Passage shown:
So it goes on. Three decisions may be based (theoretically) on where the skills lie. For example, women are often more organized.
Choosing furniture or items for the house feels “pink.” Actually picking up items or assembling flat-packed pieces is definitely "blue."
The advent of the purple job
We now find ourselves in an era of gender equality. The role of the woman is no longer to stay at home and raise the children and take care of the house. So what were once known as “pink jobs" and “blue jobs” has lost their meaning.
Enter the “purple job.”
There are no boundaries with jobs anymore – they are all fair game for either party. If you live by yourself, you will know what I mean. A man can’t say to himself, washing and cleaning are pink jobs, I don’t do them because there is no one else to do it (unless you get a cleaner in, which is cheating!).
A woman is now doing more jobs that used to be male "blue" jobs. Also, having a helpful male neighbor can be great if she lives alone, but we’ll skip that for now.
I am interested to know from readers – do you still have “pink” and “blue” jobs, or have they all become purple?
I would love to know.
Till next time,
Calvin
About the Creator
Calvin London
I write fiction, non-fiction and poetry about all things weird and wonderful, past and present. Life is full of different things to spark your imagination. All you have to do is embrace it - join me on my journey.

Comments (5)

Given material:
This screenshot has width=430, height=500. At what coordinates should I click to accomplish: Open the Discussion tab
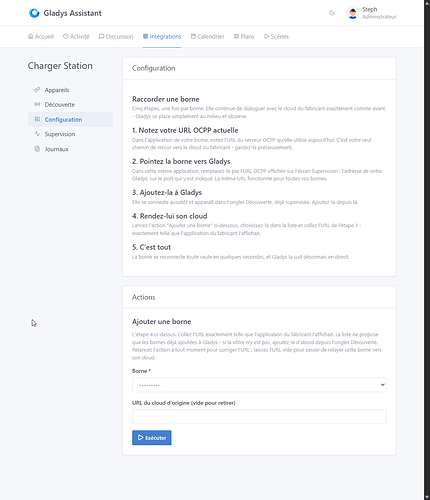(x=116, y=36)
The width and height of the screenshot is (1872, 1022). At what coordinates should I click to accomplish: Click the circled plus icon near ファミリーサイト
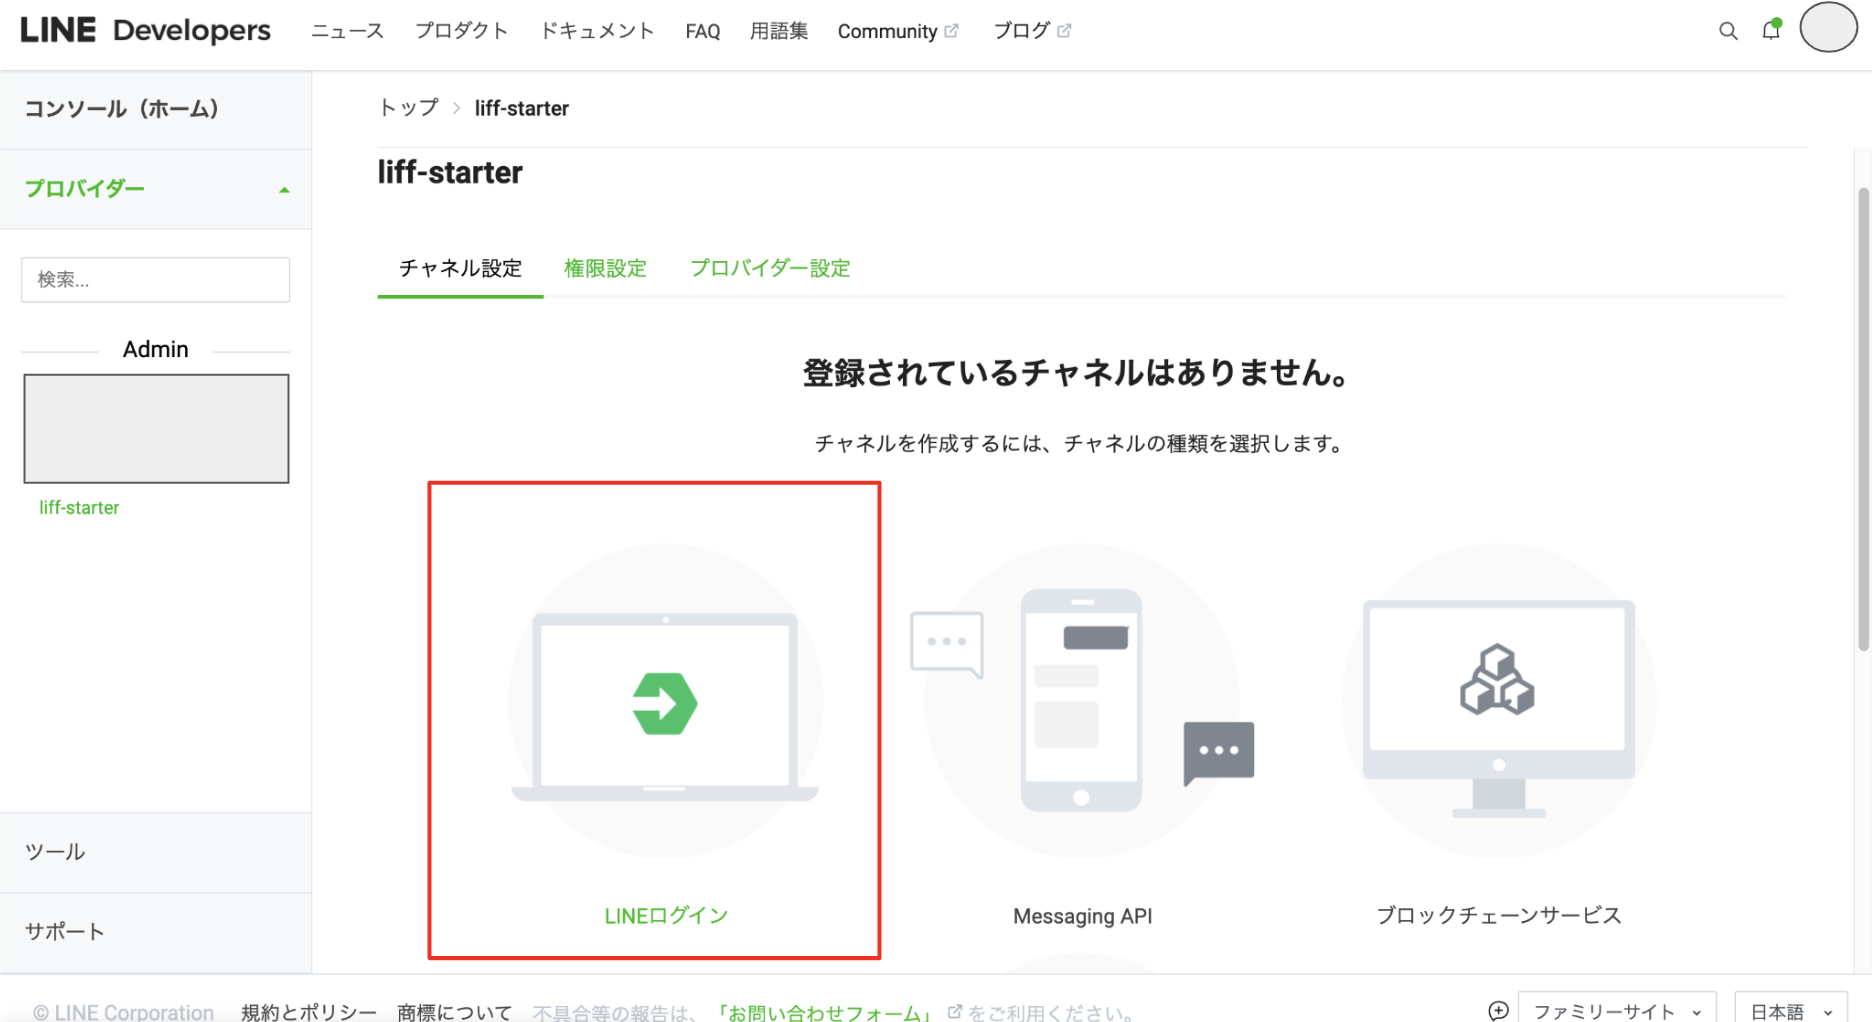1499,1009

Problems and tasks:
a – In the post on pink and blue jobs, what name is given to jobs that are fair game for either party?
b – Reproduce the post on pink and blue jobs word for word, from "I would love" up to and including "Comments (5)".
The material has no role here.

Expected outputs:
a – The "purple job."

b –
I would love to know.
Till next time,
Calvin
About the Creator
Calvin London
I write fiction, non-fiction and poetry about all things weird and wonderful, past and present. Life is full of different things to spark your imagination. All you have to do is embrace it - join me on my journey.

Comments (5)